Aadum Koothu is a 2005 Tamil film directed by T. V. Chandran and starring Navya Nair, Cheran, Prakash Raj, Akil Kumar, Seeman and Manorama. The film premiered at various film festivals in 2005 but had a limited release across theatres in 2008.[1] Later, Zee Tamizh telecasted this film. The film received critical praise and won the National Film Award for Best Feature Film in Tamil.[2]

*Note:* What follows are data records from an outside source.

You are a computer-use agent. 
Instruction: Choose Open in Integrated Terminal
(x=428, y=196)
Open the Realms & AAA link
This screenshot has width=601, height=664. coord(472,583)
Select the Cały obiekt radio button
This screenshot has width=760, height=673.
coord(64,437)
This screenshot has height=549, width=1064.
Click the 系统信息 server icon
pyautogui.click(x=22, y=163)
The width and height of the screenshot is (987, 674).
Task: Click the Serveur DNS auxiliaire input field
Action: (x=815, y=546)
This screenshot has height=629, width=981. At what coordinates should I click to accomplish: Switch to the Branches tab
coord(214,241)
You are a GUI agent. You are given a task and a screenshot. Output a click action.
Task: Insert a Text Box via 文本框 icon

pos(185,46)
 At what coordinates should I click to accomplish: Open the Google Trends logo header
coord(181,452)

The film unfolds from the life of college student Manimekhala (Navya Nair), a village girl who can see what others don't. A serious reader of modern literature, from a southern district of Tamil Nadu, Manimekhala sees visions that no one believes. Later, incidents prove that what she says become true. She creates scenes whenever she has these illusions. The illusions are like a movie projected on an imaginary screen from her bangle presented by her fiancé Muthu (Akil Kumar). The bangle is actually made from molten celluloid. This projected movie roughly reveals the story of a couple of street performers (Cheran and Navya Nair) in love and tortured by a lustful Zamindar (Prakash Raj) who tonsures the girl's head.

Even on the marriage stage, her bangle projects such a show specially for her, and she creates a scene ending in the cancellation of the marriage ceremony. Later her understanding fiancé Muthu accompanies her to investigate what really happens. It leads to an old retired school master, who narrates the story of the dropped movie. In the later 1970s this movie was actually made by an enthusiastic young director Gnanasekaran (Cheran) and dropped midway due to a mishap. This retired man was enacting the role of the zamindar in the film, and the plot was based on a real incident. The heroine is at first reluctant, when the director/hero tells her that her head will be really shaved and no special effects business. After persuasion, she agrees for the sake of reality. Meanwhile, the real zamindars's son (Seeman) comes to the shooting spot and objects, stating that the real incident maligning his dad should not be canned. The master pacifies him saying that it is only an imaginary plot.

But this zamindar's son returns with his bunch of hooligans and creates havoc in the shooting spot. The tonsured heroine is mentally disturbed and hangs herself, and the shooting comes to a halt. The director disappears, only to return as a naxalite to annihilate the wicked zamindar along with his unshaved revolutionary comrades. But he is encountered by the cops and shot down, and the period was the Emergency.

Manimekhala suddenly wields a camera and becomes a docu film maker and goes to the particular village again. There she meets the real Dalit woman (Manorama) who was tonsured during the zamindar's period, and interviews her. And she repeats the dialogues prompted by Manimekhala with a theatrical accent and a huge white wig. The zamindar's grandson (also played by Seeman) is also interviewed.